In the entries that follow, the first line to write out is the one containing "Viewport: 1305px width, 702px", and the last is the one containing "Given: Click the lock icon in the If row". Reproduce that stretch exactly, with nothing before or after it.

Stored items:
- - - - - - -
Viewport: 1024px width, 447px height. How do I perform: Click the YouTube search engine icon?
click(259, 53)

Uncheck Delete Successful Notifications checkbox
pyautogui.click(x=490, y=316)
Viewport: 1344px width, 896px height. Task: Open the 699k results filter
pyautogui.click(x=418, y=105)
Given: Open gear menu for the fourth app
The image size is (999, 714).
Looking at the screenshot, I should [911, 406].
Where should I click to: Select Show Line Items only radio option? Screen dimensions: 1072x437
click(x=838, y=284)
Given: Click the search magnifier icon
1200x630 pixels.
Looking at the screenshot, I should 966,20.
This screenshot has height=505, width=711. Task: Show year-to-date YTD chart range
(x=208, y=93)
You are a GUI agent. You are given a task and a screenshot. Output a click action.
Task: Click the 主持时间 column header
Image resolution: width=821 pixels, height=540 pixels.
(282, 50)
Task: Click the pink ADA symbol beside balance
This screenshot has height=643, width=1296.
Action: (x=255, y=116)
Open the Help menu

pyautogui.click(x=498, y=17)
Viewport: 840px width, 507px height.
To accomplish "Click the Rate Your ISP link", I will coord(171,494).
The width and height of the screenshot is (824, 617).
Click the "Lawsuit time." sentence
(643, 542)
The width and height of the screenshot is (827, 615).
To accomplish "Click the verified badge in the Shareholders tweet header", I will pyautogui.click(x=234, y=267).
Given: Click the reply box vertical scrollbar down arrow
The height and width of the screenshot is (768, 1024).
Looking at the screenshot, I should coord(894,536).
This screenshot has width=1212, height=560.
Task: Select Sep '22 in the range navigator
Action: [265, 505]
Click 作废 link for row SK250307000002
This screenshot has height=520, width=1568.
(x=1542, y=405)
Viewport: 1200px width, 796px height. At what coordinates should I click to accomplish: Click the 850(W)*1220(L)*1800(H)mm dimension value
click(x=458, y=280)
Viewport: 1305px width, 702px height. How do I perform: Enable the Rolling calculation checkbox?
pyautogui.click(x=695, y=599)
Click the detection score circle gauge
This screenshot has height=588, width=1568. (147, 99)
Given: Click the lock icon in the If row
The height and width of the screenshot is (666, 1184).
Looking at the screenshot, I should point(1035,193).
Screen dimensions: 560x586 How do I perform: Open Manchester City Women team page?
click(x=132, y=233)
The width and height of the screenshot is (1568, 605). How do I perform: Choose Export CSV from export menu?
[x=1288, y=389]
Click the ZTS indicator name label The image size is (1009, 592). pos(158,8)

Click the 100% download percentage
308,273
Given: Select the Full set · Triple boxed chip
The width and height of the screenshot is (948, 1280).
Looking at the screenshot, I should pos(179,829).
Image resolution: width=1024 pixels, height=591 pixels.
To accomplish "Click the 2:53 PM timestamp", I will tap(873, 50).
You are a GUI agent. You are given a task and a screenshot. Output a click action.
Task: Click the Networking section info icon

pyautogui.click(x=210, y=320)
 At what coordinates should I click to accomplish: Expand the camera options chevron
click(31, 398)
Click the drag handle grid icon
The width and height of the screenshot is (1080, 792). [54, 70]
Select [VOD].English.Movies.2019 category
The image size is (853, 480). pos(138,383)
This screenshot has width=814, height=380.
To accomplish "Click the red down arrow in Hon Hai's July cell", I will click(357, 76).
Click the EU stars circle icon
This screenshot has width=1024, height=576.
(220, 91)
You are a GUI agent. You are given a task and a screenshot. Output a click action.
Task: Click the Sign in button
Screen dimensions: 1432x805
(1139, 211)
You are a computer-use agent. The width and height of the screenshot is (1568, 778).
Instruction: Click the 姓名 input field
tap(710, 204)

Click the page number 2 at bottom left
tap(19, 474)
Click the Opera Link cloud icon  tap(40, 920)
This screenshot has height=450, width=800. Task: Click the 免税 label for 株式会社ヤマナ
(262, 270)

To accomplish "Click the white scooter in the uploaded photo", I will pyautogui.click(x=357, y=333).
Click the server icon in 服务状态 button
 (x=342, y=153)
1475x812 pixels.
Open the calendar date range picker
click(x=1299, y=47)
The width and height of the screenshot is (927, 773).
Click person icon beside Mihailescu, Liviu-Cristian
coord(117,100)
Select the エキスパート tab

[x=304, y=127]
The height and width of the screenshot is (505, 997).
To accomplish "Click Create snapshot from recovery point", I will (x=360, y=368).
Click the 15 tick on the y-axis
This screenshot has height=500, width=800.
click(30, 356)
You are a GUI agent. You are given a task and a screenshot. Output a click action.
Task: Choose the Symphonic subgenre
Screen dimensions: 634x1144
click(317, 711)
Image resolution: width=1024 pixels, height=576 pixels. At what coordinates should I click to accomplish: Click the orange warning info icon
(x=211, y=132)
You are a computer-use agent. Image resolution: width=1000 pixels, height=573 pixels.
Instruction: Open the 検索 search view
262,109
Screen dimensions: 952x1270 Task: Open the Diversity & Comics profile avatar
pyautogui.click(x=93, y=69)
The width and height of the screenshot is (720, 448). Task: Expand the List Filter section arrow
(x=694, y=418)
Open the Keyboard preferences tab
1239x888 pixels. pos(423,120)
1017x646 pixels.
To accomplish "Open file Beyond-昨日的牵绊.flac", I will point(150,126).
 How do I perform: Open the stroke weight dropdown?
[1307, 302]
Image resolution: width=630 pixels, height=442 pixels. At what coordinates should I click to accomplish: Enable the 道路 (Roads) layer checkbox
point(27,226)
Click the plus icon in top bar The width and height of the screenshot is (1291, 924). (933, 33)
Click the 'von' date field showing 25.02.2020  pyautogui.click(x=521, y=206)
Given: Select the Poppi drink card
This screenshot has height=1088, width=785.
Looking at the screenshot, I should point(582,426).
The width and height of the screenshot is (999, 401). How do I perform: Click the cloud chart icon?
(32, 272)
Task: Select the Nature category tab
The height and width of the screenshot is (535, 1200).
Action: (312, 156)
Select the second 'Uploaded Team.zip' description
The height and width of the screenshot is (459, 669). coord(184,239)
- - - - - - -
Answer space
Viewport: 1305px width, 702px height. How do I perform: Enable the Rolling calculation checkbox?
pyautogui.click(x=695, y=599)
Click the detection score circle gauge
This screenshot has height=588, width=1568. (147, 99)
Given: Click the lock icon in the If row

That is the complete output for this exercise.